Being rejected when in my 20’s by a girlfriend who was two-timing her fiancé to be with me was a blessing. Although it hurt like hell at the time within a few months I met a woman who I spent over two decades of my life with. We married and had a wonderful son together. Looking back it’s easy to see I was protected from an unfaithful woman who probably would have not have been disloyal to me.
It seems the longer ago being rejected happened; the more apparent the “protection” angle is to grasp. Seeing “rejection is protection” within happenings of the last five years or so is just darn difficult.
Another chapter in “How Good Can It Get” threw a further challenge toward another thought etched deeply into my brain. Since my teen years I have believed struggle and difficulty is how lessons are best learned (NO PAIN, NO GAIN!). A revealing light was flashed on my previously accepted narrow truth as I read: Sure, you learn from pain, but you also learn from ease and fun – sometimes even more effectively. When you are learning to ride a bike, you learn from falling off, but you learn just as much – maybe more – when you stay balanced and enjoy the ride. Pain has a purpose, but it is highly overrated as a teaching device. If you pay attention to internal signals and external feedback, life won’t need a two-by-four to get your attention.

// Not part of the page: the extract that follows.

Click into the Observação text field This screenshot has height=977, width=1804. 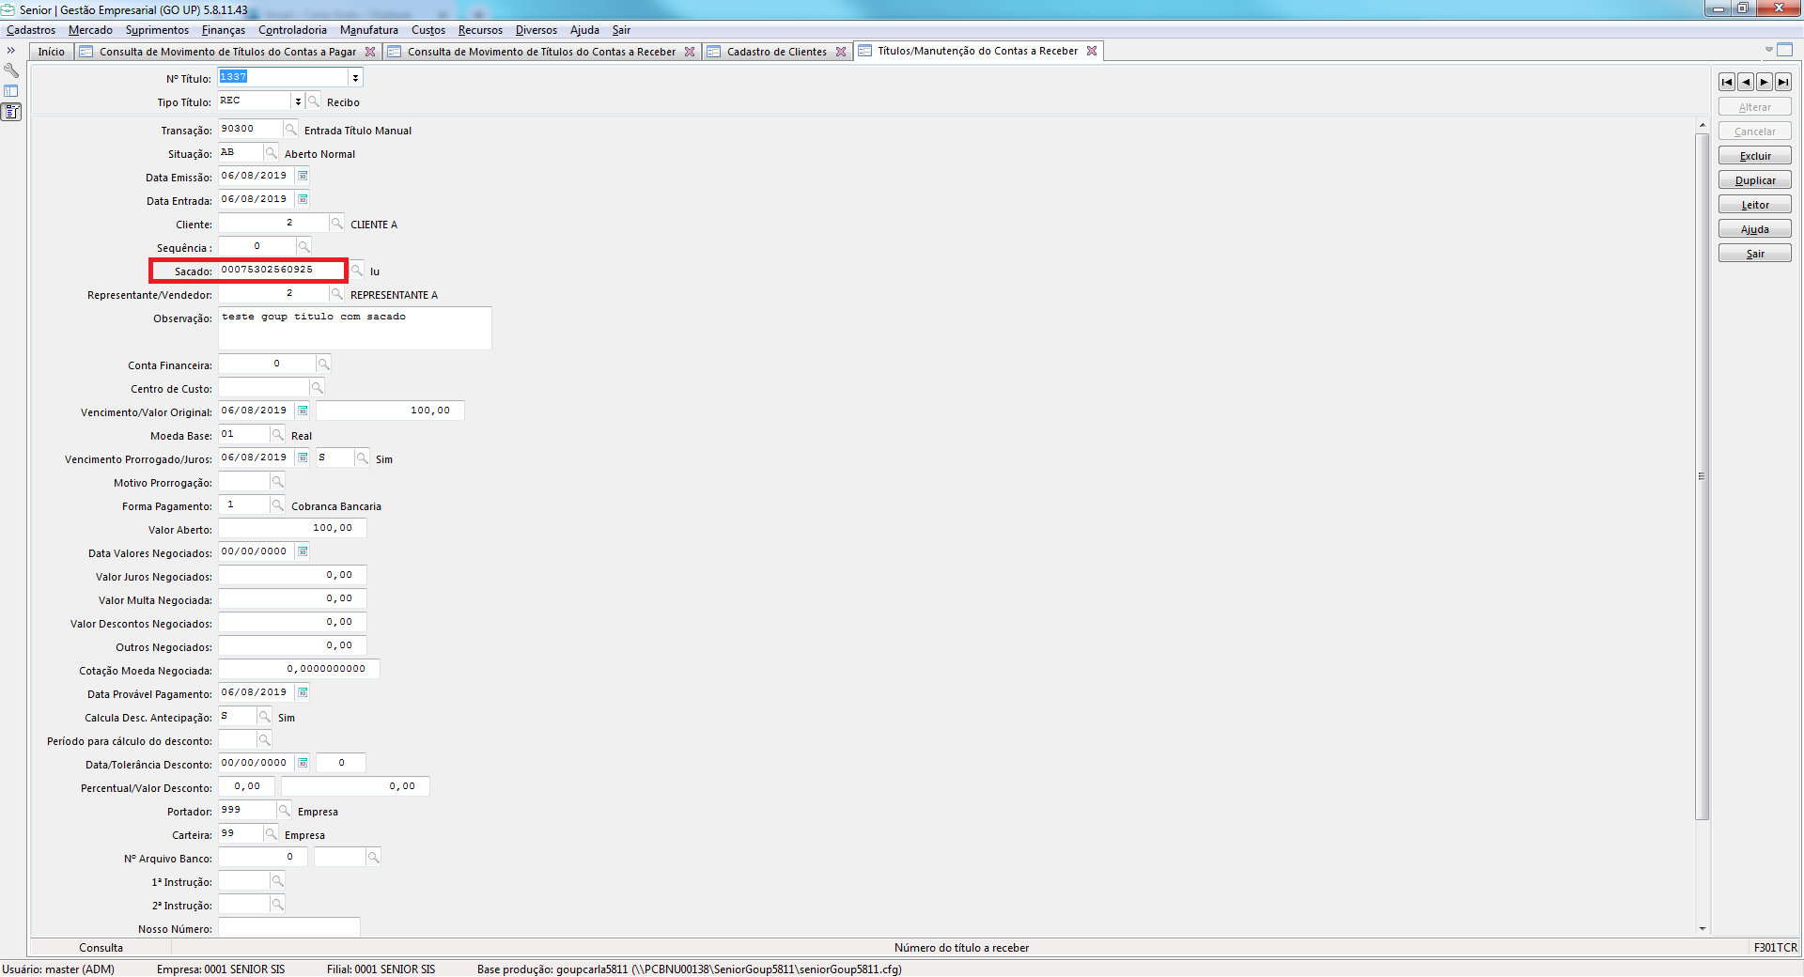[354, 329]
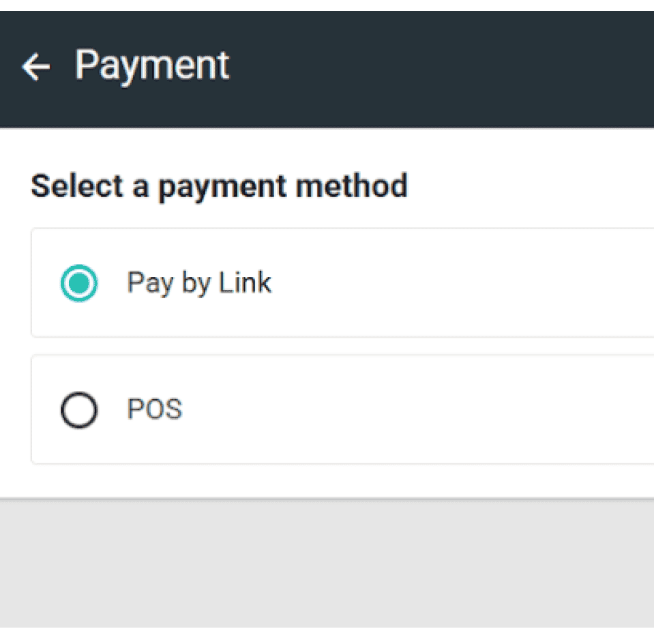Click the Payment title in the header
The width and height of the screenshot is (654, 644).
click(x=152, y=64)
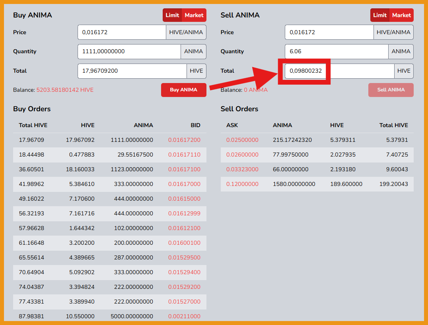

WOW! That caused a deeply set belief to have an almost instant revision made to it. With opened eyes it is without doubt I accept that being taught by painful experiences is only one way of learning. Being in the now, accepting the good coming to me, enjoying experiences as they happen and savoring happiness are highly instructive ways of learning.
In the past I never gave much credence to “the good stuff” being good to learn from. I am glad to add a widened way of seeing through my kaleidoscope view of life. This morning I am grateful for the unexpected lessons gained from Alan Cohen’s book and the power beyond me that brought the book into my life.
The only real measure of success is happiness.